When training in the air, the “bad day” scenarios are not very realistic, he noted. An instructor would just point at a cabin door to indicate that a red light has come on for a loss of cabin pressure. Now, a real red light comes on and it’s up to the crew to take notice, put oxygen masks on their patients and remedy the situation.
If there is a loss of power for some reason they also have to figure out what is wrong with the electrical system and reboot it — all while making sure the patients stay alive, Corliss said.
Members of the medical flight crews are put through a series of tasks in smaller rooms during the course before they put all they have learned together and go in the larger simulator.
The “patients” are actually realistic manikins that breathe, talk and bleed. And not all of them are war fighters.
The crews take on a variety of missions that are not combat related such as disaster relief. Other federal agencies can call them in to evacuate their personnel. Military family members with medical emergencies at remote bases have been airlifted as well.
“I tell my nurses, ‘You’re going to move everything from pediatric to geriatric,’” Corliss said.
The manikins respond physiologically to what ever is done to them. They have pre-set scripts to tell the staff what is wrong. An instructor running the simulation in a control room can also improvise and speak for the manikin, although it will come through with a different voice.
Manikins replace real people who once acted the parts of patients.

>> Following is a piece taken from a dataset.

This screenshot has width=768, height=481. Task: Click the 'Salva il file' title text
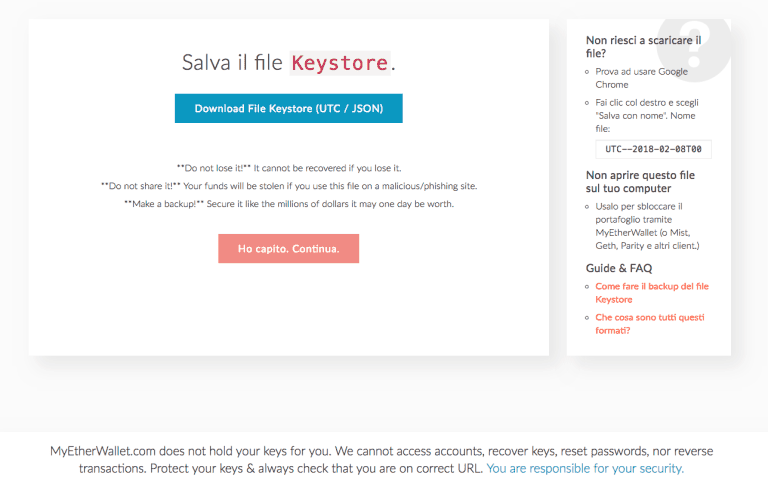pos(232,63)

“The difference is I can stick a tube in [the manikin] 10 times a day and he doesn’t complain,” Corliss said.
Reporters at a media day witnessed a pregnant manikin mother giving birth to a manikin baby with the help of a medical technician.

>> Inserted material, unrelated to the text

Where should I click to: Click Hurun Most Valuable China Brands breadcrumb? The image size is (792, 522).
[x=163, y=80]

Corliss noted that there are many reasons for today’s high survival rate other than the work of medical evacuation crews. The mine-resistant ambush protected vehicle and body armor are better at protecting troops. Combat care has also moved far forward on battlefields.

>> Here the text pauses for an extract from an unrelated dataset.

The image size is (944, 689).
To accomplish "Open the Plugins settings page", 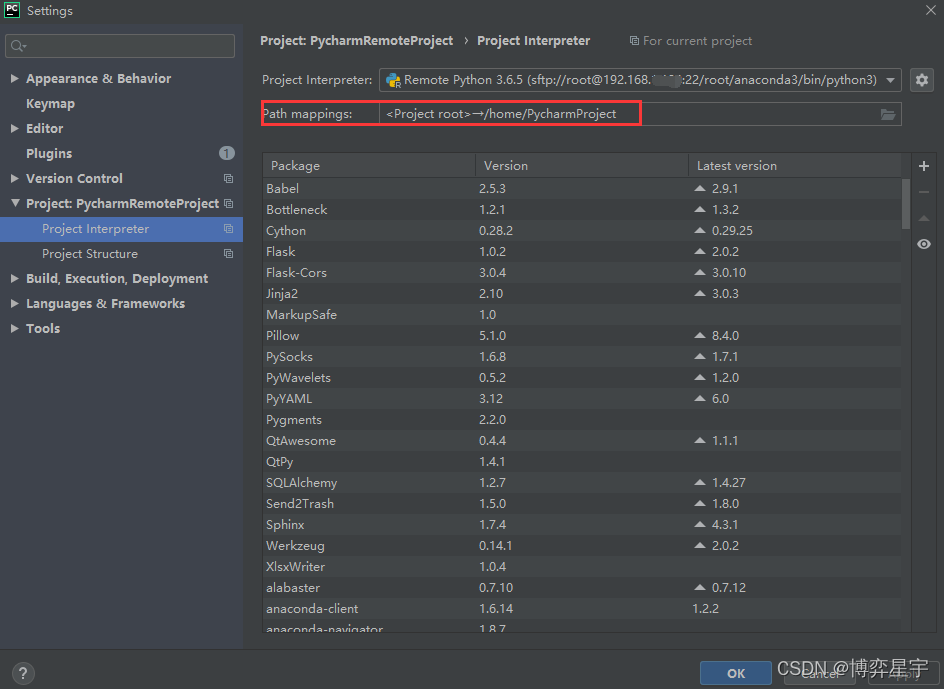I will point(48,153).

“The combat medic that is moving forward with troops is receiving training that they never would have received previously,” he said.
Attitudes toward the tourniquet have also changed. It was widely used in the Civil War, then fell out of favor because it was believed that it did more damage than good. Today, it’s known that a well-placed tourniquet can stop bleeding and remain in place for up to eight hours without damaging the limb. Every servicemember in a battle zone must carry at least two of them at all times.
During an operation, a spot where doctors can perform damage control surgery is set up nearby to receive any patients brought there by helicopter or other means. After they do what they can to stabilize the patient, an air evacuation coordination cell is called, which brings in the medevac aircraft. Corliss said a patient can now make it back to a stateside hospital within 72 hours. That took up to 30 days during the Vietnam War.
The five-member crews as they fly long distances are pretty much on their own, although they can radio doctors for advice.
One item on the wing’s want list is satellite communications links so some telemedicine can be performed. The Air Force is requesting this upgrade, he said.
The plans are for six more such simulators, including ones for the C-17 and KC-135 variants, with some on the West Coast so Guard members and Reservists don’t have to travel too far to refresh their skills.
Parker said the goal is for Dobbins to become a “center of excellence” for medical flight crew training, similar to the way Rosecrans Air National Guard Base in St. Joseph, Missouri, has become a world-renowned airlift center of excellence where new tactics, techniques and procedures are worked out.
“To get that next level of training, I think that’s what we can do here,” Parker said.